● What to work on: Go through the material and tally the lines containing the string "brush". Give the total alone.
[Opening Provided records section]
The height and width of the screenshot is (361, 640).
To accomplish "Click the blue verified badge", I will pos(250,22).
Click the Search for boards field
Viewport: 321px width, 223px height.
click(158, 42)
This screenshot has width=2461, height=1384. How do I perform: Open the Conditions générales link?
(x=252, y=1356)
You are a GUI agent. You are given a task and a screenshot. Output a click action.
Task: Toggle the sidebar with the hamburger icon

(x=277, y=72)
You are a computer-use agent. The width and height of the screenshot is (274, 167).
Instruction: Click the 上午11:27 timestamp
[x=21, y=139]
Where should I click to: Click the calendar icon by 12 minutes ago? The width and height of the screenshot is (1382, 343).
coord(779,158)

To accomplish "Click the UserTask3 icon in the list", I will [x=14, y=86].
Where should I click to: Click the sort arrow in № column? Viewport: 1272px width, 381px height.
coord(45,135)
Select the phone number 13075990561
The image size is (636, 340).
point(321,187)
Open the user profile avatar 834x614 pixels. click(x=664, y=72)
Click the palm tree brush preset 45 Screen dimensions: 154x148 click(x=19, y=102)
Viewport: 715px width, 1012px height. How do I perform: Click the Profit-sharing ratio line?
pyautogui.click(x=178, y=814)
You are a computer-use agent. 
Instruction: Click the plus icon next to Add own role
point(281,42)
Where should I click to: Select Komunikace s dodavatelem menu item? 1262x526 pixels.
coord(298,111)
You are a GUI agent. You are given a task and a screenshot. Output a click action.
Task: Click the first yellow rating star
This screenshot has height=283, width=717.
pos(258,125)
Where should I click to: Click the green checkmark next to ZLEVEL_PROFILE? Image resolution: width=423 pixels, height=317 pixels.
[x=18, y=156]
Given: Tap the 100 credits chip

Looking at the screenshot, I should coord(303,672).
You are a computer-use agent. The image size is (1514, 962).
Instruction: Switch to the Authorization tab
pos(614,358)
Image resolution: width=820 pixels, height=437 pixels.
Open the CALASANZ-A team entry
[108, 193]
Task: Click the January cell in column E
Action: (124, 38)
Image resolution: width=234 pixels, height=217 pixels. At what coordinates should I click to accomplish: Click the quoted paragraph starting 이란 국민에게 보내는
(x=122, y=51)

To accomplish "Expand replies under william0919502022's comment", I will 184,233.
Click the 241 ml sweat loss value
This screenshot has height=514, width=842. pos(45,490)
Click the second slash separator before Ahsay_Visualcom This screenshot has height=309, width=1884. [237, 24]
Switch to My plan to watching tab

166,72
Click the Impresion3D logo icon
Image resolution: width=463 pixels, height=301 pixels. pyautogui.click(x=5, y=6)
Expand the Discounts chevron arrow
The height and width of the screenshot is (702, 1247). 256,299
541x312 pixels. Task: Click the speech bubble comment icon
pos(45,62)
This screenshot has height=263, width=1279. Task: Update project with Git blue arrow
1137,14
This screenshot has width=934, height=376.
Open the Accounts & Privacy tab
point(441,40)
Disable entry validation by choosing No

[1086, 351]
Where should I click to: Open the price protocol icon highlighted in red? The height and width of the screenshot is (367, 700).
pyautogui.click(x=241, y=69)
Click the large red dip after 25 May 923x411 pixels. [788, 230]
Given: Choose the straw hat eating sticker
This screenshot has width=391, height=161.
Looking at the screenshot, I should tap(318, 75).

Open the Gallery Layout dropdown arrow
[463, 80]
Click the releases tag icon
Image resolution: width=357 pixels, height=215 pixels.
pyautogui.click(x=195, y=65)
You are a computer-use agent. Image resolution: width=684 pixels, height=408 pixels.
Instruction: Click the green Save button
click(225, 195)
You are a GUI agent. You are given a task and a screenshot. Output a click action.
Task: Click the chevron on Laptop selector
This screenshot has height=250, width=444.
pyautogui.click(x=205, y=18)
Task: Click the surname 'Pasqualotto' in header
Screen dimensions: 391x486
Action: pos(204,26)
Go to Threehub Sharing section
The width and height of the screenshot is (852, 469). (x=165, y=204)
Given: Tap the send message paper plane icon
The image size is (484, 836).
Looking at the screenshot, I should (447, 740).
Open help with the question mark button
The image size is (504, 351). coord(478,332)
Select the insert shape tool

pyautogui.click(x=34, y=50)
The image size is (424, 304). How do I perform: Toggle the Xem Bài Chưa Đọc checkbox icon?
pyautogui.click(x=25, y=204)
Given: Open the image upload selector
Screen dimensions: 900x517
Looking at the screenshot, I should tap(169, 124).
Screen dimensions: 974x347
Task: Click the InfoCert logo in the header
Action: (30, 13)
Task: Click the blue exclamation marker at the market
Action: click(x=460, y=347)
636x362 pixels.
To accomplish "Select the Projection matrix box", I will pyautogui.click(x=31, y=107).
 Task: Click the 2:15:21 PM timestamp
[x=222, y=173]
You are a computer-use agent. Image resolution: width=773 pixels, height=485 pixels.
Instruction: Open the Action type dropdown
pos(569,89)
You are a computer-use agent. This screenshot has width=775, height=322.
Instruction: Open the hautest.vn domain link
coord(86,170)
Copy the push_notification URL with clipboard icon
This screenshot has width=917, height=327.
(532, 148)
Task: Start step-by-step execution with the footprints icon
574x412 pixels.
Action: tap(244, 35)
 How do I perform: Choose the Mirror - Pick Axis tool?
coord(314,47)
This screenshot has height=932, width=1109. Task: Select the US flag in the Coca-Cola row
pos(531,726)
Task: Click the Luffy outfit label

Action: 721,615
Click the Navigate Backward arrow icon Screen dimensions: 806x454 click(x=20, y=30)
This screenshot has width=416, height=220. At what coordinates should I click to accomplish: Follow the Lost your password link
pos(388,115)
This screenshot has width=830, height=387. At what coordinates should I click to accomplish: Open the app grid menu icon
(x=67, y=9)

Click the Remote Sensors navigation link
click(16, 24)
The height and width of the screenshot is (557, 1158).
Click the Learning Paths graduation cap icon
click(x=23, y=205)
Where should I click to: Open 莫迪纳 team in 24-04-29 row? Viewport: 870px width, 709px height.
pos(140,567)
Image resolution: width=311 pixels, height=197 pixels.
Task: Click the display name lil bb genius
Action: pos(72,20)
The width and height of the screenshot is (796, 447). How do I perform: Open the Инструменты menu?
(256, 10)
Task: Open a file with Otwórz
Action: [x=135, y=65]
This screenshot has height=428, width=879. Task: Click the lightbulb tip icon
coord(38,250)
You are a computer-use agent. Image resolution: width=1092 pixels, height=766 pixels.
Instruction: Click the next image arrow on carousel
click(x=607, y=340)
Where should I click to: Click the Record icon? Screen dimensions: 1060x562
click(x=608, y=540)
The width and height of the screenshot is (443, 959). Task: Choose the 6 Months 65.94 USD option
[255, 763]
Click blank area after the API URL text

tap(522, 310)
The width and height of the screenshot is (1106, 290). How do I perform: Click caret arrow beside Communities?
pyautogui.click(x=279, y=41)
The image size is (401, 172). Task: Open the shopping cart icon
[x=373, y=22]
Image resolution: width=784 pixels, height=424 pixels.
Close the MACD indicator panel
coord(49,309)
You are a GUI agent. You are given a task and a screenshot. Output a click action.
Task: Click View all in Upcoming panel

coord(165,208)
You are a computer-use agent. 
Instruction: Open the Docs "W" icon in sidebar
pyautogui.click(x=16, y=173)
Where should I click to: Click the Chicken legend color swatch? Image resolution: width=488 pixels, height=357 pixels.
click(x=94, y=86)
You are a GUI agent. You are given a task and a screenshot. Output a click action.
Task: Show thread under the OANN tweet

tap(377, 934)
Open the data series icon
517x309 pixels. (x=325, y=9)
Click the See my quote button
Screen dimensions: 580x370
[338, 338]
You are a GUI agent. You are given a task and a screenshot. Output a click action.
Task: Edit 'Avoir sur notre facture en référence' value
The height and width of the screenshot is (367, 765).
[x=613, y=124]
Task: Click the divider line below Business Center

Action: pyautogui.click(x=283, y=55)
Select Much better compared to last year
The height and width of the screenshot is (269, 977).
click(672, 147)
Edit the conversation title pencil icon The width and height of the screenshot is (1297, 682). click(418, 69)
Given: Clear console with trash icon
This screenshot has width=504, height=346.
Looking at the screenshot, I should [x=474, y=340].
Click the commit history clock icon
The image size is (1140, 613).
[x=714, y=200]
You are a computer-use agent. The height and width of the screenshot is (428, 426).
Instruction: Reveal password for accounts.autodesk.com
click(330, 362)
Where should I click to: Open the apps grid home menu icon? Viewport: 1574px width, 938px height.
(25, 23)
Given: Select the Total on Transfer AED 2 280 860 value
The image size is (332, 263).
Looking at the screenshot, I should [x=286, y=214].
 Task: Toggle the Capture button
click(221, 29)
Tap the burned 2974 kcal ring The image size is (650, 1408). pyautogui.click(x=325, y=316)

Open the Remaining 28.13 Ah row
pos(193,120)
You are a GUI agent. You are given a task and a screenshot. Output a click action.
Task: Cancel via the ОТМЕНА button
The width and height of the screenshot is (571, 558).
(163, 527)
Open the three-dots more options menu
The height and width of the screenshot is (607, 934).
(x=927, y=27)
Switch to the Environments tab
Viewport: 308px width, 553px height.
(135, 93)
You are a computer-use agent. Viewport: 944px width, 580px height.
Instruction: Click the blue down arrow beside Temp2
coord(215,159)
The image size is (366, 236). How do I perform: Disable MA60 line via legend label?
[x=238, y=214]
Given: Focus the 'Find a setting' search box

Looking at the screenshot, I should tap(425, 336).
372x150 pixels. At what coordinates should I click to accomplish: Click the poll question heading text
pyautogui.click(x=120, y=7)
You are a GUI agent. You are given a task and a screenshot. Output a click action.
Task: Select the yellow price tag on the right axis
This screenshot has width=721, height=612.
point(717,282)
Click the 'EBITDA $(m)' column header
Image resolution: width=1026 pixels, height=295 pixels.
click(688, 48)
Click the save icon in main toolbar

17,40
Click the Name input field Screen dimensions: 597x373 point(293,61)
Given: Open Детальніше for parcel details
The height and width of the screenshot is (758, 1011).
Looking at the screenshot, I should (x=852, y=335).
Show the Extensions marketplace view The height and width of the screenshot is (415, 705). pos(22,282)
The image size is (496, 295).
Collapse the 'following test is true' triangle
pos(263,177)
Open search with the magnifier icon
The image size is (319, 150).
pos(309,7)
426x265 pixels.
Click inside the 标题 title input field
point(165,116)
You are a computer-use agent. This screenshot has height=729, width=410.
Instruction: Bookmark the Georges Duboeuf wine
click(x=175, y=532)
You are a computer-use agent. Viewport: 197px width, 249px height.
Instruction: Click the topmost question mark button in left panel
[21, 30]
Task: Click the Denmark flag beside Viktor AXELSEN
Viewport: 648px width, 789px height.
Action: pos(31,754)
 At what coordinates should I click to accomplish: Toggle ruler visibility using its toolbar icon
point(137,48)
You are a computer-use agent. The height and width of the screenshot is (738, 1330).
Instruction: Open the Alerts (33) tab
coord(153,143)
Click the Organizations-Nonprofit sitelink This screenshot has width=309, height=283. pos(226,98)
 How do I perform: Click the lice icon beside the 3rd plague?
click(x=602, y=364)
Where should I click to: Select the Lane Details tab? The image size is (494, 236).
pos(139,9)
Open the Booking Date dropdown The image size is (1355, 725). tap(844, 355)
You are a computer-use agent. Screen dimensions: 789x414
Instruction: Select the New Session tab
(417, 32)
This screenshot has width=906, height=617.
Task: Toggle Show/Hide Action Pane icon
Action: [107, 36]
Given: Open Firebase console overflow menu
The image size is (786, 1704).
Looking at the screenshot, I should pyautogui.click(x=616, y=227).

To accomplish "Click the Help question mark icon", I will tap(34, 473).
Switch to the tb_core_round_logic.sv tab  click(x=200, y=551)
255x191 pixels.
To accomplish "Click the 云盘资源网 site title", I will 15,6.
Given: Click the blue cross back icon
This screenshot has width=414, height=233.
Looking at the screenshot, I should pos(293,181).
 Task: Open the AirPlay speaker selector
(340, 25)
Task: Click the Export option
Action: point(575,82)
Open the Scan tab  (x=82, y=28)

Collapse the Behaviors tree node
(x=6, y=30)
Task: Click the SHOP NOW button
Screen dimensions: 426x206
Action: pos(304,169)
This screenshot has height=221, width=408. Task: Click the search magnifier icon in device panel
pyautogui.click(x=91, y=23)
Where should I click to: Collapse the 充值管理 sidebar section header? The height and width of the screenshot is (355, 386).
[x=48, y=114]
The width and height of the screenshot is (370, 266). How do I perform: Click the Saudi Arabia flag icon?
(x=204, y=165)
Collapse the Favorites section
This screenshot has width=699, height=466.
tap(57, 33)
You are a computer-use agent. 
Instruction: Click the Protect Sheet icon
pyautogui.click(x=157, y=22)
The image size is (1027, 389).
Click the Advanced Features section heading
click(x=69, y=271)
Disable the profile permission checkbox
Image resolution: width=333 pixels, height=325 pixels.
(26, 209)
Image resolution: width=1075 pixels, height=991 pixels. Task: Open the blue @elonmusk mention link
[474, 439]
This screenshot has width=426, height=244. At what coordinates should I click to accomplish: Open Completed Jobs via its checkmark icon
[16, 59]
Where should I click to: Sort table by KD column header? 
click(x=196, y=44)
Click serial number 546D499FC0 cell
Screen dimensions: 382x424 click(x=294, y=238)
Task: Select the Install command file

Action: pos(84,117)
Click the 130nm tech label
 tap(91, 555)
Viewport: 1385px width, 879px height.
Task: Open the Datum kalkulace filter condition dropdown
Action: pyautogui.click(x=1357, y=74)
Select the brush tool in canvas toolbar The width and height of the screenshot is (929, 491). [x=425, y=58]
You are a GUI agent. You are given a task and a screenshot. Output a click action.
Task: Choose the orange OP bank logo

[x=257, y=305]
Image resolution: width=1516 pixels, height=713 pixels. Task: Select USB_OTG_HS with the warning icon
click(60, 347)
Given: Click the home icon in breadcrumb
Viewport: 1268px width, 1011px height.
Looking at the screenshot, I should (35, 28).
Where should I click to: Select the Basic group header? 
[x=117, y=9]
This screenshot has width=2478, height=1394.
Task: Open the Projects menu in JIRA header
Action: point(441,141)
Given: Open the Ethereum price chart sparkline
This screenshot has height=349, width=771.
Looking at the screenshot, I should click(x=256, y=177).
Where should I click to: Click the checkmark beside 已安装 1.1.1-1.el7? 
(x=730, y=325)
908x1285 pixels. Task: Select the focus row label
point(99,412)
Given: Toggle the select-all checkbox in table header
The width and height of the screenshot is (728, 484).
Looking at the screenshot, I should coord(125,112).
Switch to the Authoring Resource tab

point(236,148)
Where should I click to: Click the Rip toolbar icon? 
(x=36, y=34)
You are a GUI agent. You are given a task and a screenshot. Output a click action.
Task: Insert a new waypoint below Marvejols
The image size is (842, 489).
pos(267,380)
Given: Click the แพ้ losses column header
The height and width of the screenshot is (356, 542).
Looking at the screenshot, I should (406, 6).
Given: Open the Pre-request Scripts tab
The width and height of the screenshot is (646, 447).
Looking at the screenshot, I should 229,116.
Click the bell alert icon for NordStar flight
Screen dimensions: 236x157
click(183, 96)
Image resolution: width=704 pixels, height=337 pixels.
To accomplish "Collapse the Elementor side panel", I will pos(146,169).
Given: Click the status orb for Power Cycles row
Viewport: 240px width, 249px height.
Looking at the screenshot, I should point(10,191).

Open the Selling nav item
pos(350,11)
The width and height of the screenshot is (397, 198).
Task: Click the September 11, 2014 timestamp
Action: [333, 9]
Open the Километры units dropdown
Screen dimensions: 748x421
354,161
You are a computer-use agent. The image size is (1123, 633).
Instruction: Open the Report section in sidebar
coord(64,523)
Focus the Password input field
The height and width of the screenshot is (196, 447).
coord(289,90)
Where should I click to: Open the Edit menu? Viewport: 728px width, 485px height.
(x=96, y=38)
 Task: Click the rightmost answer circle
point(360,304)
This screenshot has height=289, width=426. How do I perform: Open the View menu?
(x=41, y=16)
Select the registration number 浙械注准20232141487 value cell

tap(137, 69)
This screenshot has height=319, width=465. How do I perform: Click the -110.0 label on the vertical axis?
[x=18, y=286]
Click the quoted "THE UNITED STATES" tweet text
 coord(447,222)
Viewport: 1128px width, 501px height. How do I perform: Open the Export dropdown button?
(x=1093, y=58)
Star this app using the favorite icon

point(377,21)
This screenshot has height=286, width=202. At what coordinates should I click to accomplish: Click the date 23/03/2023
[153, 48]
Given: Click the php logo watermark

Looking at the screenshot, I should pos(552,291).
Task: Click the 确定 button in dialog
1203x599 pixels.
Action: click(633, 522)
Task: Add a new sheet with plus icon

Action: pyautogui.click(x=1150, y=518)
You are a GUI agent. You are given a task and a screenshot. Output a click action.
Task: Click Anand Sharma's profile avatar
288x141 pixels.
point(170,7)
[Closing Provided records section]
● Answer section: 2